__HOW TO COMPLETE THIS TASK__
Filter the records for lines holding the string "text".

<<<<

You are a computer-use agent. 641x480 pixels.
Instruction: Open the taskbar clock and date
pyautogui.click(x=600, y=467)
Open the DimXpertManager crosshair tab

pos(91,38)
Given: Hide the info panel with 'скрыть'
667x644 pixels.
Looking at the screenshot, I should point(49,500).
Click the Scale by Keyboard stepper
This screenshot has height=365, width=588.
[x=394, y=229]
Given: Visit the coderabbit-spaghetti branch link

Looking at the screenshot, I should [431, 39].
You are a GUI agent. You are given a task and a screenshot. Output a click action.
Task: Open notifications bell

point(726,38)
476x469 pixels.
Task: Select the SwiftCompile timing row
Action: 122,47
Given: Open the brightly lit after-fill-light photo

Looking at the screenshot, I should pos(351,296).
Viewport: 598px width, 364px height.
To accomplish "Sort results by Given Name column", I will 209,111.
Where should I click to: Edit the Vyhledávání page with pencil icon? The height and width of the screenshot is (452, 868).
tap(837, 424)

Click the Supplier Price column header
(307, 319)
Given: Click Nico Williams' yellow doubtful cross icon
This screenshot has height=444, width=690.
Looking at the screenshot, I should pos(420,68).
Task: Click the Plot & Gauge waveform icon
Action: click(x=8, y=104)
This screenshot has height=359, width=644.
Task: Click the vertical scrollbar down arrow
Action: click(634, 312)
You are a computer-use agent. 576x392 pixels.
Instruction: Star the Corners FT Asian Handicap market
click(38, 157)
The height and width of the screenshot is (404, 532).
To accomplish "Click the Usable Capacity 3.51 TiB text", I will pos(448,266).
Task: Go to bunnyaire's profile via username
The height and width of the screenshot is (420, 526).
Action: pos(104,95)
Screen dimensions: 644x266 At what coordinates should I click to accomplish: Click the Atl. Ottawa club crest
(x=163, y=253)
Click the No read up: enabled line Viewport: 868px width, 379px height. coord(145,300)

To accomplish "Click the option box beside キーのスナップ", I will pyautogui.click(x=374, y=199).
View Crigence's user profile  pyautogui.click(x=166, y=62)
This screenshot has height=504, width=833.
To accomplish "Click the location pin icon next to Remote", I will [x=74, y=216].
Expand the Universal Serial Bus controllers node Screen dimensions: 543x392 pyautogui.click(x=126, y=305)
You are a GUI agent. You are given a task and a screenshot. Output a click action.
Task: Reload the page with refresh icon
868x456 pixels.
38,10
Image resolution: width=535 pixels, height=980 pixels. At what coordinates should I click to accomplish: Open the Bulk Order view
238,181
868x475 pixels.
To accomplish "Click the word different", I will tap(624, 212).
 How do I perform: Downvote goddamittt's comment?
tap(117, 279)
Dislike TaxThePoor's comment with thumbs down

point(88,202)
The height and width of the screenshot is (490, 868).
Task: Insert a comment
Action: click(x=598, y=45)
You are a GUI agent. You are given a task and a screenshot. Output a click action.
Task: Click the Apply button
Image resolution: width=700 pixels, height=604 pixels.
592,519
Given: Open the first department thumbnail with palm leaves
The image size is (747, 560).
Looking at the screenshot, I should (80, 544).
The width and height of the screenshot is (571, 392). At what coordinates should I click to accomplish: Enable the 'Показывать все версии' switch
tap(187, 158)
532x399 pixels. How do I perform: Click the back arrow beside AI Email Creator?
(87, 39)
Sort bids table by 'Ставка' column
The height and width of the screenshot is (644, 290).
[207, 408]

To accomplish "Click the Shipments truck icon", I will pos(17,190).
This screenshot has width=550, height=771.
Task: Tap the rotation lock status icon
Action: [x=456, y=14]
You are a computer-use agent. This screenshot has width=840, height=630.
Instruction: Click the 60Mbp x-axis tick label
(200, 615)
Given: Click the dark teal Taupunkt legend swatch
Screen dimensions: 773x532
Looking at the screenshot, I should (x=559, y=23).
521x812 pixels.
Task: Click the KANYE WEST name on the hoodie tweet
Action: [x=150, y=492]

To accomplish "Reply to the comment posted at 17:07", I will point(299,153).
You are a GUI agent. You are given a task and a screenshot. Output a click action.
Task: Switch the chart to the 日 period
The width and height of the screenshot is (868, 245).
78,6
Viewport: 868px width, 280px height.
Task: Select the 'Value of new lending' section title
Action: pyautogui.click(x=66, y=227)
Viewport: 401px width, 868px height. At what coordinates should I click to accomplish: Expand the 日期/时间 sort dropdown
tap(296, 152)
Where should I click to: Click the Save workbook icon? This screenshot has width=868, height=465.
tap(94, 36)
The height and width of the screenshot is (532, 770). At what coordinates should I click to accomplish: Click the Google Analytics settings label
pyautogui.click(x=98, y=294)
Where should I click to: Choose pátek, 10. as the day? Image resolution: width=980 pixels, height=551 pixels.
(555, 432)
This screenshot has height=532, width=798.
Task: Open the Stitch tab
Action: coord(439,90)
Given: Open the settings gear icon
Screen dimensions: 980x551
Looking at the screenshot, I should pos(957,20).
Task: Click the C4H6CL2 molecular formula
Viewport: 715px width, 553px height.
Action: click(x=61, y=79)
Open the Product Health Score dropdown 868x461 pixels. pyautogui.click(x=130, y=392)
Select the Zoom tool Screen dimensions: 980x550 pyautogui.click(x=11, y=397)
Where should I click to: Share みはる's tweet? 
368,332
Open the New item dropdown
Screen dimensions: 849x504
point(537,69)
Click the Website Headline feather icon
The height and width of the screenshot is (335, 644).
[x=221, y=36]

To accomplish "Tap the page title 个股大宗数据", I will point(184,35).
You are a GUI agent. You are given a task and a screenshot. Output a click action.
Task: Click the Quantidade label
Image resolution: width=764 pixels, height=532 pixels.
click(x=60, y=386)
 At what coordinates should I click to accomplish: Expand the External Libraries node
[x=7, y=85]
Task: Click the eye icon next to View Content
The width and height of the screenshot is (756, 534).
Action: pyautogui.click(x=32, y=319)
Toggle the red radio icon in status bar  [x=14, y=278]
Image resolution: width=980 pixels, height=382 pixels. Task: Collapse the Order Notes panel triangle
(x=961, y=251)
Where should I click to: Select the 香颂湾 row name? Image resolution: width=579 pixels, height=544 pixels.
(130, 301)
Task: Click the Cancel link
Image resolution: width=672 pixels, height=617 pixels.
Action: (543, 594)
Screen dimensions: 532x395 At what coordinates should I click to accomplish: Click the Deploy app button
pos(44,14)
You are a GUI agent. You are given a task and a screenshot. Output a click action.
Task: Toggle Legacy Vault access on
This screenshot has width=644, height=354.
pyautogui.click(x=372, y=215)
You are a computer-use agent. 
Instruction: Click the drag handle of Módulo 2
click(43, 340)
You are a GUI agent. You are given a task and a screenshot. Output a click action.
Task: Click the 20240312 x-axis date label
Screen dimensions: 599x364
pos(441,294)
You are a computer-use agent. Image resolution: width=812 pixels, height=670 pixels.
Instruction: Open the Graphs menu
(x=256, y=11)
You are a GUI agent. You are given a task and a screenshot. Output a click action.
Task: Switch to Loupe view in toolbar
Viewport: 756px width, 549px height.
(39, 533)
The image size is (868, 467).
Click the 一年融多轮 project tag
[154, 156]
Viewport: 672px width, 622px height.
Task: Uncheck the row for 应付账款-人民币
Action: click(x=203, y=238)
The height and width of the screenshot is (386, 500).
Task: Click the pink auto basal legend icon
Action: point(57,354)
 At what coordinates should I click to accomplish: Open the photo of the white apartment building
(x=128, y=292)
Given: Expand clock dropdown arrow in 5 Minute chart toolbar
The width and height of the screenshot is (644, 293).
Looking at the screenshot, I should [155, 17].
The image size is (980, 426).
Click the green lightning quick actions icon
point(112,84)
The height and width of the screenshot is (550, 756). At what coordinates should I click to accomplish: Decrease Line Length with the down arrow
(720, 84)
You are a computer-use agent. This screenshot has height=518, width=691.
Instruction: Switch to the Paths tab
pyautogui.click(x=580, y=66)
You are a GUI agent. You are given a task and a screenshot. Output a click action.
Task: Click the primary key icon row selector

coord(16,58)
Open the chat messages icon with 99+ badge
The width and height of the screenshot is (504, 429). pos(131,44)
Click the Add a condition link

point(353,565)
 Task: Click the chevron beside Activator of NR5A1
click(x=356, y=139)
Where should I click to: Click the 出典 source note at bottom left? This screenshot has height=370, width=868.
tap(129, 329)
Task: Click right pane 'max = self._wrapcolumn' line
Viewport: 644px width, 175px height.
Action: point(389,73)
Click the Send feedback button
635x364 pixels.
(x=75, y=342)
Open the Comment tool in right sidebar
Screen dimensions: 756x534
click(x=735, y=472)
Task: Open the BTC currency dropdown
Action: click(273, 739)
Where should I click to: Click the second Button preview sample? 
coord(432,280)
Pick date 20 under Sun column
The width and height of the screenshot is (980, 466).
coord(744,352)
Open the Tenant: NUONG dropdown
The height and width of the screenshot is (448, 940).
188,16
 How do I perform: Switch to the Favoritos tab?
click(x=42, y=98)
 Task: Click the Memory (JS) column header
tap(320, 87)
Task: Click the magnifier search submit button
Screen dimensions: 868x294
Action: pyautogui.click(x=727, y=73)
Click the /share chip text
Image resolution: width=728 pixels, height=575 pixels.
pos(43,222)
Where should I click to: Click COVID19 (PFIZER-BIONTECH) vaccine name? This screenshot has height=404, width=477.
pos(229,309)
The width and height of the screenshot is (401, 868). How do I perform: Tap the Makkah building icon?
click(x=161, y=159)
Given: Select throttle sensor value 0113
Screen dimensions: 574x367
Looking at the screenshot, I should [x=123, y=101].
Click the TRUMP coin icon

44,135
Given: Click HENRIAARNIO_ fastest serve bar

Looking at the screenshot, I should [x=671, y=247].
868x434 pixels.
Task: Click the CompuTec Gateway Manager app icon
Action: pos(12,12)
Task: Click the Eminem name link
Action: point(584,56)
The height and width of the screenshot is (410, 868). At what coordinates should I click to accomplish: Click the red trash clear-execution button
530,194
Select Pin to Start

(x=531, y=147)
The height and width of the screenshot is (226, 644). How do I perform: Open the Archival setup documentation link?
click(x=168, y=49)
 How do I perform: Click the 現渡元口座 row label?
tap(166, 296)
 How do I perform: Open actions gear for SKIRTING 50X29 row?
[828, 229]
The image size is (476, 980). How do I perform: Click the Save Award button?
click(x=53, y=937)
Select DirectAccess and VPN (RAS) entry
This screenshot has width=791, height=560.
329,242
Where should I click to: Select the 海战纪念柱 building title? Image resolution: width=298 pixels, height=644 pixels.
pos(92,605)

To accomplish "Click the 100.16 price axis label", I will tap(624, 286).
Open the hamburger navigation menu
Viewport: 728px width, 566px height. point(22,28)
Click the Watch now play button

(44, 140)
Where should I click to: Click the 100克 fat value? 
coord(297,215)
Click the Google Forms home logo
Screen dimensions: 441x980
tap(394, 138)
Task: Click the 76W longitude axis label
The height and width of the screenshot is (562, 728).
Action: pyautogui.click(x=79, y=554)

>>>>

__RESULT__
To accomplish "Click the Usable Capacity 3.51 TiB text", I will pos(448,266).
Click the /share chip text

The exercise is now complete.